### [Material provided]
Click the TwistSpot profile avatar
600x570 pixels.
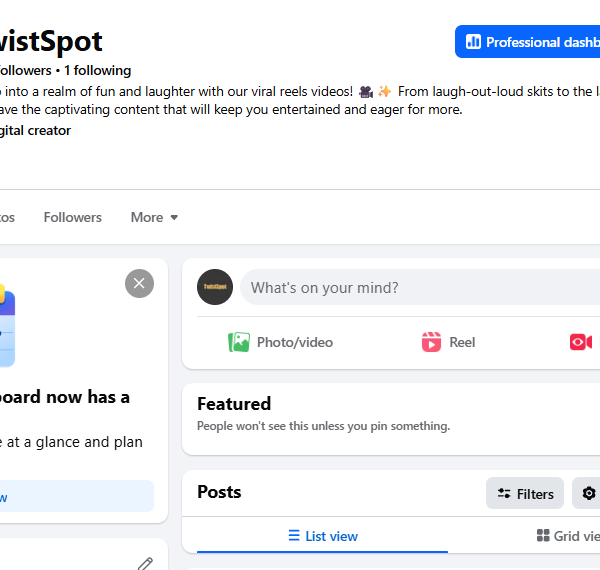[215, 287]
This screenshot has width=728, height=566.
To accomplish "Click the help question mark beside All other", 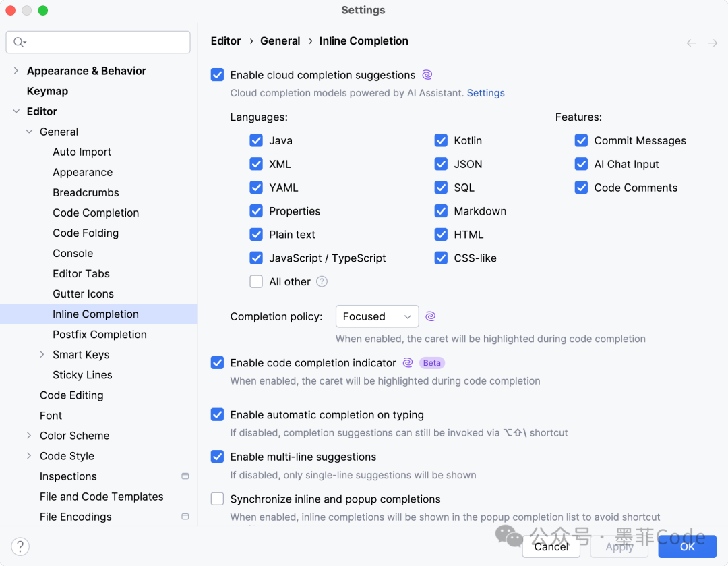I will [322, 282].
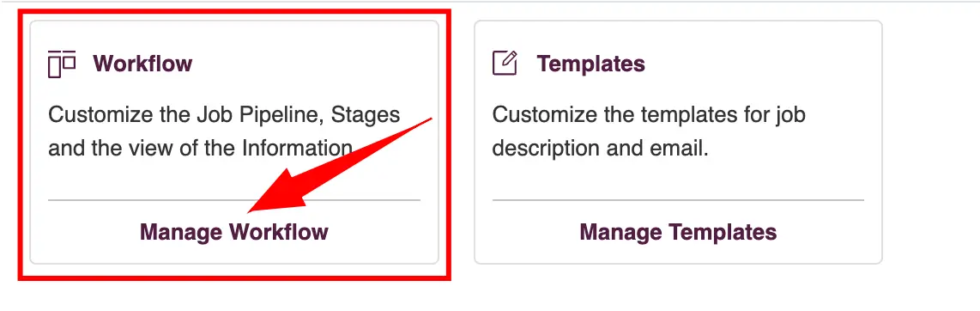980x311 pixels.
Task: Click the Workflow kanban board icon
Action: click(x=61, y=64)
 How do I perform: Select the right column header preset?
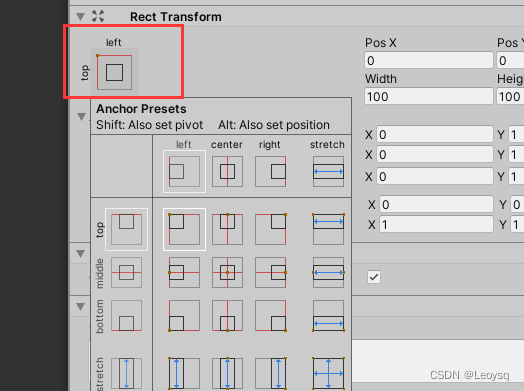pos(271,171)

### [Your assignment]
No pictures go in the copy. Output exactly the lines from the line containing "How do I perform: Select" through the end of the listing above.

### [Response]
 How do I perform: Select the right column header preset?
pos(271,171)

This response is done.